The chapters right before this show how the "old Israel," the Pharisees and the leadership of Israel, and even whole towns, had rejected Jesus. They didn't want what he offered. So parables are a form of judgment on the old Israel. He is declaring them spiritually bankrupt because they did not hear and accept his words. What Jesus is doing in these parables then, at least in Matthew's gospel and Matthew's view of the world, is creating a new Israel. Rather than dealing with the old Israel, Jesus is constituting a new Israel around his disciples, around those who hear the words of Jesus and understand them. This new Israel is going to be the Church he will establish. This will culminate in Peter's declaration that Jesus is the Christ, and Jesus' declaration that Peter will be the rock of his new church. We won't hear that until late August, so keep coming back.

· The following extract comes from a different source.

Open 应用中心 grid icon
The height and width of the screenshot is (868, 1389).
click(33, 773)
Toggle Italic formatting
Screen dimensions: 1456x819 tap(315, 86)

So when we understand that Jesus is forming a new people here, a people who hear and understand his word, then his answer to the disciples seems less harsh. When the disciples ask him why he uses parables, and he says to them "Knowledge of the mysteries of the kingdom of heaven has been granted to you, but to them it has not been granted" we understand that because you hear and understand my words, you get to know about these deep mysteries, but they don't, because they don't hear me. The crowds at this point in Matthew's story represent those who do not hear Jesus, so by means of parables we see Jesus turning inward, shifting his focus from the wider world to just those who will accept his word. He is shifting from the whole world out there to focus on you and on me.

Knowing that the parables are Jesus' way of shifting the focus of his ministry to us, to his disciples, what do we do with a parable like this? Jesus gives us the answer, in the parable and then in the explanation. Our job is to make ourselves the fertile ground that can accept Jesus. We can't just accept his words, he is not just a moral teacher with some cool ideas. We have to accept his very self into our lives. When we look at the analogies that Jesus gave of the path, the rocky ground, the weedy ground, and the good ground, one of these already typifies your life.

So examine your life, does the Word of God bear fruit in your life? And I know what you're thinking: "I don't know." What should it look like if God's word is bearing fruit in my life? I think that means that your life is primarily characterized by the values of faith, hope and love. It doesn't mean that life is always happy or easy, we don't preach the gospel of the happy-go-lucky or the gospel of easy street, we preach the gospel of the Crucified Lord. So through the crosses of this life, can you identify yourself as a faithful person, as a hopeful person, as a loving person? When the sower sows the seed, if the ground it finds is receptive, not hard, not rocky, not thorny, then faith, hope, and love will grow there.

It's kind of a self-perpetuating process. If I have faith, hope, and love in my heart, then when I receive God's word I will increase in faith, hope and love. So how do I start? How do I make myself receptive to this word? How do I prepare my heart for this word to take root? Well, that's kind of a trick question because I can't. God has to get the ball rolling. The sower himself has to prepare my heart. So I have to ask Jesus to come into my heart and make it receptive to his word, and I have to pray for the humility to let him work in my heart. So examine your heart and ask the Lord to make it a receptive heart. Ask the Lord to make it a heart that bears fruit a hundred or sixty or thirtyfold.